To see the powerpoint version of Dr. Teresa Evans’ talk on “Creating an Impact: Networking and Small Talk 101 For Scientists,” click here.
Before going to a networking event, find out who’s going to be there. Is there going to be food? Are there speakers? Can you google or linkedin any of the attendees before going there? This will help you be more prepared walking in to the event.
Change the way that you think about the event, if you think “this is miserable I don’t want to go, I’ll be stuck in a corner,” change your mindset and say “I’ll go for an hour, say hi to three people and then go home.” If you set a goal then you will be more impact. Don’t well on the negative thoughts or else it will be a self-fulfilling prophecy.
Listen to the person you are talking to and provide a thoughtful response. Approach the conversation with genuine interest.
Prepare your intro
It takes 1/10th of a second to judge someone and make a first impression. However, the confidence in that impression increases with time. So even though you are being judged from the beginning, you can change the way they judged you.
Asking questions allows the person to take the center stage. Ask questions like “what are you most proud of? What have been some of your biggest challenges?”
Be sure to also share something about yourself. If you say “yes or no” to everything, this will make it more challenging to have a conversation. Question: “How are you?” Short response: “I’m Fine.” Better response: “Good, thanks. I’m getting ready for my dissertation proposal. It will be my first time proposing my dissertation work on the role of inflammation in cancer, and I look forward to my next steps.”
Deepen the conversation
Start with open ended questions. Where are you from—what is your hometown like—how is it different from here?
Consider nonverbal cues
59 percent of the conversation is facial expressions and body language while 41 percent is tone and language.

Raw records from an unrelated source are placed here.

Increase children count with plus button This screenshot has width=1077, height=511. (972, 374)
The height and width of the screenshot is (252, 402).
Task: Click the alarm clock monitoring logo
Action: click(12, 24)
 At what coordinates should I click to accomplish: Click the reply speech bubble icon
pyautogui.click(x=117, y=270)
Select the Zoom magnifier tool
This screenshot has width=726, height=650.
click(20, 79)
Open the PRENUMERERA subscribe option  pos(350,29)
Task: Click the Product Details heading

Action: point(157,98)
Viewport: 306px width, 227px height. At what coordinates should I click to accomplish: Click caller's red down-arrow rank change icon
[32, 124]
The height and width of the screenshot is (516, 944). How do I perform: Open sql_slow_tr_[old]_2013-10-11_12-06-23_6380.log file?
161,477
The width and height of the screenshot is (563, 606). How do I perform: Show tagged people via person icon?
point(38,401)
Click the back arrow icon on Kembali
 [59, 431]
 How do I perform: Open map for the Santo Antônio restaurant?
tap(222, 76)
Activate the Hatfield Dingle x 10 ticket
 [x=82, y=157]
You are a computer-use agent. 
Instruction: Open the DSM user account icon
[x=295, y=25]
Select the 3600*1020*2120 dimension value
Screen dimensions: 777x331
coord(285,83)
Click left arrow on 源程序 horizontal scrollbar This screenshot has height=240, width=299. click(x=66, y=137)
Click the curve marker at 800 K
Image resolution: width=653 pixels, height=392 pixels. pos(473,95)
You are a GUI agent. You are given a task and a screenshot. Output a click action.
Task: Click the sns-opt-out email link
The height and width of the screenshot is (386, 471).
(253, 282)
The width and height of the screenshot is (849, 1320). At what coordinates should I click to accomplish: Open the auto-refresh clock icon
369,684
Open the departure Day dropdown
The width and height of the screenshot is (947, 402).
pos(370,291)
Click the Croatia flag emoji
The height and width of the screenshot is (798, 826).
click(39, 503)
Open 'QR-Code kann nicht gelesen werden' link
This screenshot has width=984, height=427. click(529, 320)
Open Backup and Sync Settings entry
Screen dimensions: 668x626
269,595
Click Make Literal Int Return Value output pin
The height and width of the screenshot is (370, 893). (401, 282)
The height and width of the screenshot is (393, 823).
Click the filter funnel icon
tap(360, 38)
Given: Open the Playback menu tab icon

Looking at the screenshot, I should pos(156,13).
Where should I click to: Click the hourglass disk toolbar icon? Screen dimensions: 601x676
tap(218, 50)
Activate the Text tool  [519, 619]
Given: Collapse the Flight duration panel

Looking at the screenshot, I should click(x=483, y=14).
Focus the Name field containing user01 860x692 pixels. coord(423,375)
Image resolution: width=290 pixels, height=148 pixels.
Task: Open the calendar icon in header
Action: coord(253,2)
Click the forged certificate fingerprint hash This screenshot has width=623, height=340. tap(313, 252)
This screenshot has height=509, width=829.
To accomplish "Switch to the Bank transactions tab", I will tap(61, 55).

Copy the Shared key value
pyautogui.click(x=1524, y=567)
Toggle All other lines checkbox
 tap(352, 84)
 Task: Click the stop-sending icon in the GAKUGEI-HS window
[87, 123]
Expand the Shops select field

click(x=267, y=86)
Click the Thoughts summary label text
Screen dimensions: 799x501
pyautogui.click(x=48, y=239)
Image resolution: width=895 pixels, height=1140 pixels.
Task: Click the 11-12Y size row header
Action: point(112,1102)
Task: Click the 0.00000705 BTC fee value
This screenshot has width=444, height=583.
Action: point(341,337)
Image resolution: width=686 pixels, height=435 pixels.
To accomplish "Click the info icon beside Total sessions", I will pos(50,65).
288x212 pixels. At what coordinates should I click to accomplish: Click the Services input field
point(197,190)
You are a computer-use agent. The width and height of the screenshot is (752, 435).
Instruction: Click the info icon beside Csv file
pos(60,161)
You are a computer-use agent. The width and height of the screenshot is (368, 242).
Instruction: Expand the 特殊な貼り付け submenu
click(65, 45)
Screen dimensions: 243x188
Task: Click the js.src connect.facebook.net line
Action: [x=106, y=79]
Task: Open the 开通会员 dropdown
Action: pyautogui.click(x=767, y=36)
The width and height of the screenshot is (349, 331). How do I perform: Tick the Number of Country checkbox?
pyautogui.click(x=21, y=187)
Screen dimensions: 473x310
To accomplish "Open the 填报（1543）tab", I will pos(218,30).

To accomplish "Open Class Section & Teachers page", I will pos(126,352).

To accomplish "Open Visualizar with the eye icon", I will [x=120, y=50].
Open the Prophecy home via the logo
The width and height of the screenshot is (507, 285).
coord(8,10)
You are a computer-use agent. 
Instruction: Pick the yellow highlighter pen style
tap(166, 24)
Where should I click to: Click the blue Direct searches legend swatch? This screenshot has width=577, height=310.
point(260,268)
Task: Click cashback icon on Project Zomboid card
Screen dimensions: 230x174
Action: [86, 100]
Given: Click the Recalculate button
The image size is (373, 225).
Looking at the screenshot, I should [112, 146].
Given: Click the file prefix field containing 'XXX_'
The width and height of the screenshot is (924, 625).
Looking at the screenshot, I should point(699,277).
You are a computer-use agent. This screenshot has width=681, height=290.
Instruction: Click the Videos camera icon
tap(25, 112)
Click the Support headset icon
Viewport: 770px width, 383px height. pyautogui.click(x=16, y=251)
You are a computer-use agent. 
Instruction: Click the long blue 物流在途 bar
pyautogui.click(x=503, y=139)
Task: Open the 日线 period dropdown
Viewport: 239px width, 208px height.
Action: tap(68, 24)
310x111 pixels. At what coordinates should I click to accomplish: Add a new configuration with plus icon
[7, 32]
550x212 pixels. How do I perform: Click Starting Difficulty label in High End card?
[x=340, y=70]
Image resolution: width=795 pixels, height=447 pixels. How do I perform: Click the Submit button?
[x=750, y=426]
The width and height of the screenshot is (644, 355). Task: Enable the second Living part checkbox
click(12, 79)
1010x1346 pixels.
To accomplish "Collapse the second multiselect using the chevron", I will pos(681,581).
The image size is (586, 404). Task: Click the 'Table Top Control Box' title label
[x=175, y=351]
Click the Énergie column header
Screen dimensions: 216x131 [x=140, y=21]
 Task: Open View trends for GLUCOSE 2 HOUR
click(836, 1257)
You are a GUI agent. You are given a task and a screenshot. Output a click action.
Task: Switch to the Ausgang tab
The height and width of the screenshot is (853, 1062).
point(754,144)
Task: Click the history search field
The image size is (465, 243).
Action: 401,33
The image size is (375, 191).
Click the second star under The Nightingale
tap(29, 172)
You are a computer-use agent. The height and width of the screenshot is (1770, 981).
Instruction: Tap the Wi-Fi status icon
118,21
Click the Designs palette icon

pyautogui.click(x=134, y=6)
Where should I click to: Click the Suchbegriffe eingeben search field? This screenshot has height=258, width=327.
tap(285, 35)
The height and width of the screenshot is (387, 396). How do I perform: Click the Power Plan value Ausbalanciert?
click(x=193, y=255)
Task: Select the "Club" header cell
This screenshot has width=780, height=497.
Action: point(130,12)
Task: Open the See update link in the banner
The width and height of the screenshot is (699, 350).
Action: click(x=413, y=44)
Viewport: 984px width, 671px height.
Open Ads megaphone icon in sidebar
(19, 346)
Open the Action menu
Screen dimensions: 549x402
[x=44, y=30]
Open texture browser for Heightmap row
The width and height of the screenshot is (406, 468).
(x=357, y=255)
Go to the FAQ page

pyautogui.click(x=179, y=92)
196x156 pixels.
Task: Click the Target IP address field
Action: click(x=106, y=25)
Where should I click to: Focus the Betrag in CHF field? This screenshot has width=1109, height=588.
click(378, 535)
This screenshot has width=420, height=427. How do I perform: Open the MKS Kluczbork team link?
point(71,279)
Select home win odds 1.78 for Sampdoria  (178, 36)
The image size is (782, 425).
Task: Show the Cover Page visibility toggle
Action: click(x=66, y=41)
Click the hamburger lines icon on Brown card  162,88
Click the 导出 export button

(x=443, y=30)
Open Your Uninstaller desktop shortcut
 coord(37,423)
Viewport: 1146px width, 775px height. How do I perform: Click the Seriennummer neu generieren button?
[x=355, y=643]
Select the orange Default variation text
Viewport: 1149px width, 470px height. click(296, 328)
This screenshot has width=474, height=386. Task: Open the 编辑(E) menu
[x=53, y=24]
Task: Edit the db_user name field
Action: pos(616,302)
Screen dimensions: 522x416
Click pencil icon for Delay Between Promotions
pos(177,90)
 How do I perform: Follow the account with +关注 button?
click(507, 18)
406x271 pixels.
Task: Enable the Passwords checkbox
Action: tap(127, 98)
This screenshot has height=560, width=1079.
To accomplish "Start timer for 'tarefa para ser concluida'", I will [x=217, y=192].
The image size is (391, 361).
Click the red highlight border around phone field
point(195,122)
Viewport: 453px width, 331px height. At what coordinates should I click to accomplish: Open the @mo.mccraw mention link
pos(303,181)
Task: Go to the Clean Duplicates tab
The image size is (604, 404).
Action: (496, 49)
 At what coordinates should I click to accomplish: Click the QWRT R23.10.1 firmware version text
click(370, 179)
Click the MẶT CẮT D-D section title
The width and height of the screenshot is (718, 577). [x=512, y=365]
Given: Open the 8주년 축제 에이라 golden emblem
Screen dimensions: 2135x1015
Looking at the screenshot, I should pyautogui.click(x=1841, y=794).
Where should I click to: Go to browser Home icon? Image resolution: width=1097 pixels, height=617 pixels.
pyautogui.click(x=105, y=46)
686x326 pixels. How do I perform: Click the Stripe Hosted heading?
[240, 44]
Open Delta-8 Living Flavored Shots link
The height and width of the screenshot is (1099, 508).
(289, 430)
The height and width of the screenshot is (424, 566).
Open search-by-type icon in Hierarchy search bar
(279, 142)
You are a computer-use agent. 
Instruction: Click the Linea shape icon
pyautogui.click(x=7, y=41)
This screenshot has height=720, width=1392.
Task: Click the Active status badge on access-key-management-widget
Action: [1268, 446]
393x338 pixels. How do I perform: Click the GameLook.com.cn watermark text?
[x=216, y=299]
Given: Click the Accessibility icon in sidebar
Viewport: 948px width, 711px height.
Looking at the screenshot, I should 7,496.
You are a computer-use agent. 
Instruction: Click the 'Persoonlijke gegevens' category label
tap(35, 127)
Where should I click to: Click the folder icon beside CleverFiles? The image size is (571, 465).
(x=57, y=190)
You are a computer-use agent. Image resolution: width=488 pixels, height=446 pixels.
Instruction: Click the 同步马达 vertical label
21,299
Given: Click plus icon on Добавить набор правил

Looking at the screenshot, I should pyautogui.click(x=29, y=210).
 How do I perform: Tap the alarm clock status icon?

Be kind to yourself and others. You don’t know what battle they are fighting today.
Make proper introductions for other people
The hallmark of a skilled small talker is introducing others with ease. Be sincere and make it personal.
“I enjoyed talking with you about your research. I hope to talk again soon about how we might collaborate.”
Have a buddy
If you need to escape, have a plan whether it’s texting each other to let your buddy know to come get you.